The potential factors that may influence FNA-Tg value and its clinical interpretation mainly include serum Tg, serum TgAb and whether total thyroidectomy has been performed or not20,21,25,29,30. In several previous studies, the presence of thyroid may increase serum Tg level and lead to higher FNA-Tg cutoff values for diagnosing cervical LNs metastasis in DTC patients19,31. However, other studies got different results and showed that the presence of thyroid and serum Tg level did not influence FNA-Tg cutoff values in clinical practice18,32. In the present study, there was no significant difference in serum Tg level between the patients with benign LNs and malignant LNs (median 11.62 ng/mL vs. 12.29 ng/mL, P = 0.99). In the univariate and multivariate linear regression analysis, serum Tg level and thyroid status were not independent factors that influence FNA-Tg. As for serum TgAb, it mainly decreases the detected serum Tg level. As a result, it did not influence FNA-Tg neither in the present results. Therefore, our results indicated that serum Tg, serum TgAb and thyroid status do not influence FNA-Tg level and its clinical interpretation when determining lymph node status in clinical practice.

Another influential factor that deserves our attention is the difference in the detection methods of different institutions, especially some details of which may affect the FNA-Tg value. For example, in different hospitals, when researchers take samples of puncture eluent, the dosage of solvent used to wash the puncture needle is different, including 1 mL or 1.5 mL, some may less than 1 mL13,22,26. This may increase the differences between the diagnostic cutoff values derived from different studies, and also makes it difficult to obtain a uniform standard that can be generalized. Therefore, unified detection methods will facilitate the communication of clinical data from different institutions.

Our study provides strengthened data for the value of FNA-Tg in diagnosing lateral cervical LN metastasis accompanied by FNAC for patients with PTC. However, there are still some limitations that need to be improved. Firstly, although the sample size was large, the data were from one single center. The results need to be validated by multicenter clinical trials especially with uniform criteria and the same patient cohort. Secondly, the benign LN was defined when FNAC indicated benign LN and FNA-Tg was less than 10 ng/mL based on previous results and clinical experiences14,22. Some benign LNs were not verified by histopathological examination. Thus, a large prospective study may be needed. Another inevitable issue in this subject is that FNA-Tg might be contaminated by patient blood in patients with high serum Tg14. Thus, strict and standardized procedure is vital in clinical practice.

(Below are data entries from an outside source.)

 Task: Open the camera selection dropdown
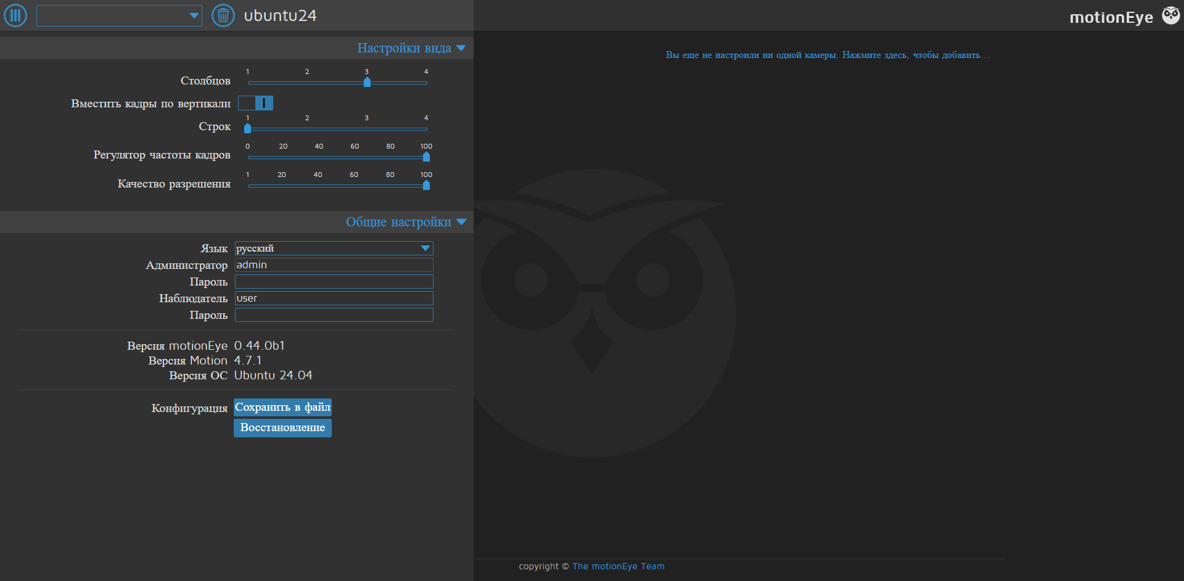119,15
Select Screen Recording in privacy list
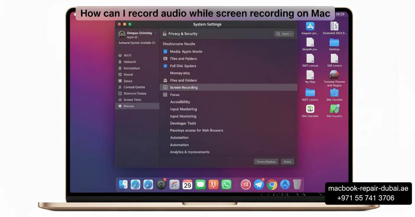This screenshot has height=217, width=415. click(x=184, y=88)
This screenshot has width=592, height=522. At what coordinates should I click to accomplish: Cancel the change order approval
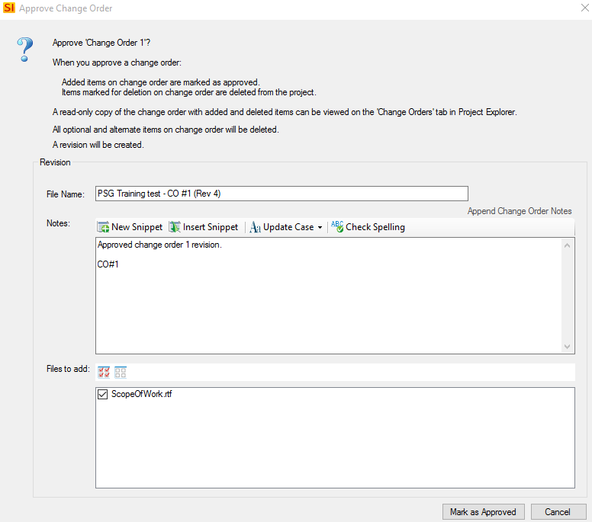click(558, 512)
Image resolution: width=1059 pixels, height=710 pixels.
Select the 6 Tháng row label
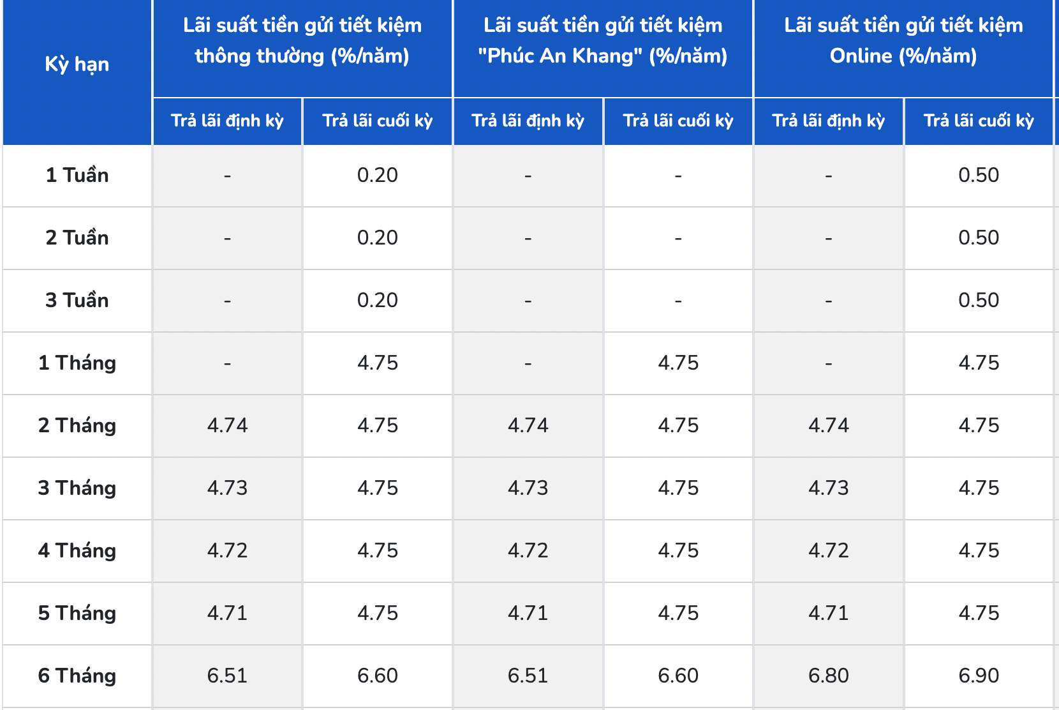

Meanwhile, the interpretation of the results should be combined with clinical factors including serum Tg, ultrasonic characteristics of LNs, characteristics of thyroid lesions and previous history.

Conclusions

In conclusion, FNA-Tg improves the diagnostic efficacy of FNAC for PTC lateral cervical lymph node metastasis, and the optimal cutoff value of FNA-Tg was 36.22 ng/mL at our center. FNA-Tg was affected by lymph node status but was not associated with serum Tg, serum TgAb and serum TSH level, and thyroid status.